The risk of developing breast cancer is similar between white and black women, but black women are 42 percent more likely to die from aggressive subtypes of the disease, according to a study.
A different distribution of genetic mutations may be the reason for the disparity, researchers said.
They said the findings could lead to an improvement in cancer risk assessment for black women and encourage the development of personalized therapies to fight aggressive subtypes of breast cancer.
The study, “Comparison Of Breast Cancer Molecular Features And Survival By African And European Ancestry In The Cancer Genome Atlas,” was published in the journal JAMA Oncology.
Researchers looked at the records of 930 breast cancer patients, 776 of them white women with a mean age at diagnosis of 59.5 years and 154 of them black women with a mean age at diagnosis of 55.6 years. The team compared breast cancer-free interval, tumor features, and genetic mutations between the groups.
Black women had a shorter breast cancer-free interval and carried more mutations in their DNA. Black women with hormone receptor positive, HER2-negative breast cancer also were at greater risk of the disease recurring than white women, researchers said.
In addition, black women were more likely to be diagnosed at a younger age and develop aggressive breast-cancer subtypes, such as basal-like or triple-negative cancers. The tumors in these subtypes lack estrogen receptors, progesterone receptors and HER2, a gene that often plays a role in breast cancer.
Another finding was that genes expressed several molecules differently in black women than in white. This supports the notion that genetics play a role in black women developing an aggressive breast cancer subtype and dying of it. Expression is the process by which information from a gene is used to create a functional product, like a protein.
“People have long associated breast cancer mortality in black women with poverty, or stress, or lack of access to care, but our results show that much of the increased risk for black women can be attributed to tumor biological differences, which are probably genetically determined,” Dr.
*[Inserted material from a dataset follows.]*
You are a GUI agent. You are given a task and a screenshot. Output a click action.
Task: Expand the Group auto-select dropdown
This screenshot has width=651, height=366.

Olufunmilayo Olopade, the study’s senior author, said in a news release.
“The good news,” she said, “is that as we learn more about these genetic variations, we can combine that information with clinical data to stratify risk and better predict recurrences — especially for highly treatable cancers — and develop interventions to improve treatment outcomes.”
Olopade said the findings are “a step toward the development of polygenic biomarkers, tools that can help us better understand each patient’s prognosis and, as we learn more, play a role in choosing the best treatment.”
“Genes matter,” she said. “This is a foot in the door for precision medicine, for scientifically targeted treatment.”